NEWS & PRESS RELEASES

W&M Passes Bills To Let Kidney-Failure Patients Enroll In MA; Help LTCHs

July 13, 2016

The House Ways & Means Committee on Wednesday (July 13) passed two Medicare bills: one that lets kidney-failure patients enroll in Medicare Advantage, and another that again delays the so-called 25 percent rule for long-term care hospitals and that narrowly exempts four types of LTCHs from site-neutral pay measures.

Kidney patient advocates praised the committee for passing H.R. 5659. End-stage renal failure patients are not allowed to enroll in Medicare Advantage, but many of those patients want MA plans because they coordinate benefits, and it’s common for kidney-failure patients to have other chronic conditions that benefit from care coordination.
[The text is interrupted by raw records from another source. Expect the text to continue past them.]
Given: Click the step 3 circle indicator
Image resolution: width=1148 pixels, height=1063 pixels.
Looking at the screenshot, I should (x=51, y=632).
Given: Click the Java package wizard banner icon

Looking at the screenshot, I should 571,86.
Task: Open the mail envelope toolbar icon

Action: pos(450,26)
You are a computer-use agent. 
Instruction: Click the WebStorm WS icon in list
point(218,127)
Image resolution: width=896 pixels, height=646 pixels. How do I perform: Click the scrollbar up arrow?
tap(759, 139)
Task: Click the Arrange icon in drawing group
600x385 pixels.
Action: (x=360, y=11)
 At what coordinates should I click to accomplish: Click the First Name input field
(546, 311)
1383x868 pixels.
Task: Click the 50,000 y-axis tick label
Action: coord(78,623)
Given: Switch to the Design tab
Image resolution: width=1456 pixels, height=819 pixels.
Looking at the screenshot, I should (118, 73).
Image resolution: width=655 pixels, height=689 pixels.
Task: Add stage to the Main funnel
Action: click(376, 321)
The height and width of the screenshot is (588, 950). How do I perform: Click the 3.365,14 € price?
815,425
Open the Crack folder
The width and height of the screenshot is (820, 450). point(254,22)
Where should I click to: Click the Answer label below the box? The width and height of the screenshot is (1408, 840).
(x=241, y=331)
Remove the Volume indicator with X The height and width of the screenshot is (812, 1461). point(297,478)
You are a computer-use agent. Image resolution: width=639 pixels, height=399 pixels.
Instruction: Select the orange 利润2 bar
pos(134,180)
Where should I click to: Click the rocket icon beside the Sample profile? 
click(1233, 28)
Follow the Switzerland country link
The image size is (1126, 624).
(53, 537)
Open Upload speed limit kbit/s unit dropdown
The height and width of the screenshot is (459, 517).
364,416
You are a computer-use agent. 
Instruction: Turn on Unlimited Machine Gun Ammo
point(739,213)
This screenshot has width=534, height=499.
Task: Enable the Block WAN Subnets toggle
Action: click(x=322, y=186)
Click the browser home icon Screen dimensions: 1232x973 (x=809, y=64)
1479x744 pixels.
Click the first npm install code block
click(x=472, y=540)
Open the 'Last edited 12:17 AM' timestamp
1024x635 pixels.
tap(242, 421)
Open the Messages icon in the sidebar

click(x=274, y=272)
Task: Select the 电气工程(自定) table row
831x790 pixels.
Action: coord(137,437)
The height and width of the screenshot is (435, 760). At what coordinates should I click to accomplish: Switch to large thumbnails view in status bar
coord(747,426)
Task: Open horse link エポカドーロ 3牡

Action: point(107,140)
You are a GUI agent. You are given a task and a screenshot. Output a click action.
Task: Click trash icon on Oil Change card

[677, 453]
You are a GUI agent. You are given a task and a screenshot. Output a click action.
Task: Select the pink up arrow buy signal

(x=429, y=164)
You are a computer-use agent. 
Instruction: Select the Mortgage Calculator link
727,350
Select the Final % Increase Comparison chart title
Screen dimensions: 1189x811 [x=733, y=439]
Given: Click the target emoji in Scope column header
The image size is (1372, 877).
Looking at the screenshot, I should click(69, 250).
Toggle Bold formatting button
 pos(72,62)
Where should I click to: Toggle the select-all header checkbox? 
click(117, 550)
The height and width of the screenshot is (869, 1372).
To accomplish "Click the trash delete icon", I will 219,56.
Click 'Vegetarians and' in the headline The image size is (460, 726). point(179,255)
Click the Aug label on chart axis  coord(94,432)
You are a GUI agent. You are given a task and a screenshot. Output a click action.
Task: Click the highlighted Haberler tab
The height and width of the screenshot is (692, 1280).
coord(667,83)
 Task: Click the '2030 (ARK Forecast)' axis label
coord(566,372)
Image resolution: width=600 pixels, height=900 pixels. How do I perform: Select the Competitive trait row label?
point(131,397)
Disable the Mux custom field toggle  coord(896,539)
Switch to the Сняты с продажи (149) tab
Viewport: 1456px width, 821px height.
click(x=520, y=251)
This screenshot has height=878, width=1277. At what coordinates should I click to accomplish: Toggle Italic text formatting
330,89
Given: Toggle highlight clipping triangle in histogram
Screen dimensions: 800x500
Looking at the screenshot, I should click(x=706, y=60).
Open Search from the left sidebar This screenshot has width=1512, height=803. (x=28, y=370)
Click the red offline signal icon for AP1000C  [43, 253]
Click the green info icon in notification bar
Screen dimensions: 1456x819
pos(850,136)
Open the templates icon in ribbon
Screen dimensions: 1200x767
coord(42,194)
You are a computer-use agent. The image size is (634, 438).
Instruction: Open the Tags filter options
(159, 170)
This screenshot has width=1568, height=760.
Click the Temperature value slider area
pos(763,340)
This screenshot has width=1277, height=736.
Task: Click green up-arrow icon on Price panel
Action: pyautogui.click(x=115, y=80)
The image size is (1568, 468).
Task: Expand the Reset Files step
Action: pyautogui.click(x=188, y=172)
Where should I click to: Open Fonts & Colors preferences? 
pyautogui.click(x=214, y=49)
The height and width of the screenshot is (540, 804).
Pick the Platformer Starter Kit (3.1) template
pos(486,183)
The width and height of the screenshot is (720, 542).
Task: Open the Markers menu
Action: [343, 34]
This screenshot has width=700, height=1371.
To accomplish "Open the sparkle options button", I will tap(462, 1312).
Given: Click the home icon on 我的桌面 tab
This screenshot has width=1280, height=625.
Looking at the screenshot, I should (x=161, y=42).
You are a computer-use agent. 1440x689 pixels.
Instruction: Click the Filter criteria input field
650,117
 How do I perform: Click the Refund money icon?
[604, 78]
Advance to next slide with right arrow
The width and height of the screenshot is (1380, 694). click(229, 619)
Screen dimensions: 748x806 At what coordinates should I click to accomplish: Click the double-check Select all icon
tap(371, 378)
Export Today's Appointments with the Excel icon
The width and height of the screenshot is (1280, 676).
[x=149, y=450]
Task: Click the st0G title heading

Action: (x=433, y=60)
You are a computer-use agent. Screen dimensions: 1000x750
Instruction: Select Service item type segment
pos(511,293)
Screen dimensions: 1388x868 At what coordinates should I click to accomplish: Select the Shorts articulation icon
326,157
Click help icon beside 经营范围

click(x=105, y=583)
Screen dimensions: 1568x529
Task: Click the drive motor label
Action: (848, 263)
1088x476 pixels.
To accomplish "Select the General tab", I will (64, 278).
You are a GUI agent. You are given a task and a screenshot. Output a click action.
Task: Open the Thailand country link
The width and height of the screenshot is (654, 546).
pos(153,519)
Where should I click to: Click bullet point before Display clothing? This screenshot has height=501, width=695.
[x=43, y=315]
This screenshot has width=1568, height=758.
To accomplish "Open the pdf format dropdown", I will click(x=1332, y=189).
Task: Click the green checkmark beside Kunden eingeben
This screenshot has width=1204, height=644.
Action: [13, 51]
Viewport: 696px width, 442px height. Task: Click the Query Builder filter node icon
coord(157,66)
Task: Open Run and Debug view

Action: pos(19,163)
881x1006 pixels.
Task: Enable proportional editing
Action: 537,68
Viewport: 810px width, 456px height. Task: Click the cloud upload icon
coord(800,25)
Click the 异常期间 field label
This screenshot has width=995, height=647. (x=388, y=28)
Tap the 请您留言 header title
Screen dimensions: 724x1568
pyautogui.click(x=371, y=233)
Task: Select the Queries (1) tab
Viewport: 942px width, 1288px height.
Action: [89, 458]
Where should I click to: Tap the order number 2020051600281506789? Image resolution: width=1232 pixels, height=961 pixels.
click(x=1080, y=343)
“A majority of ESRD patients are living with multiple chronic conditions and medical challenges, making care coordination a priority for ensuring a positive patient outcome,” Franklin Maddux, chair of Kidney Care Partner, said. “Data show that patients with kidney failure experience fewer disease-related complications and fewer hospital days when care is coordinated,” he added.

The committee also passed H.R. 5713, which includes several provisions related to long-term care hospitals.The bill would delay for nine months a rule that cuts pay to LTCHs that receive at least 25 percent of their patients from a single acute-care hospital. The bill would instead subject LTCHs to a 50 percent patient threshold. Congress has repeatedly delayed the 25 percent rule for a decade, according to health subcommittee Chair Pat Tiberi (R-OH), who wrote that portion of the bill. The bill would apply the 50 percent threshold from October through next June.

The bill includes several other measures friendly to LTCHs. It would exclude four types of LTCHs from site-neutral pay rules that were part of the Bipartisan Budget Act of 2013. Those groups include: LTCHs that came into the Medicare program after Dec. 26, 2013; LTCHs that existed before Sept. 3, 1982, and were exempt from the prospective payment system established in the Tax Equity and Fiscal Responsibility Act of 1982; LTCHs that primarily treats Medicare patients who have severe spinal cord injuries (there are two such facilities in the country); LTCHs started between Sept. 3, 1982, and Sept. 30, 1995, that are small LTCHs within another existing hospital.

The also includes measures aimed at curbing fraud, waste and abuse in Medicare, Medicaid and the Children’s Health Insurance Program.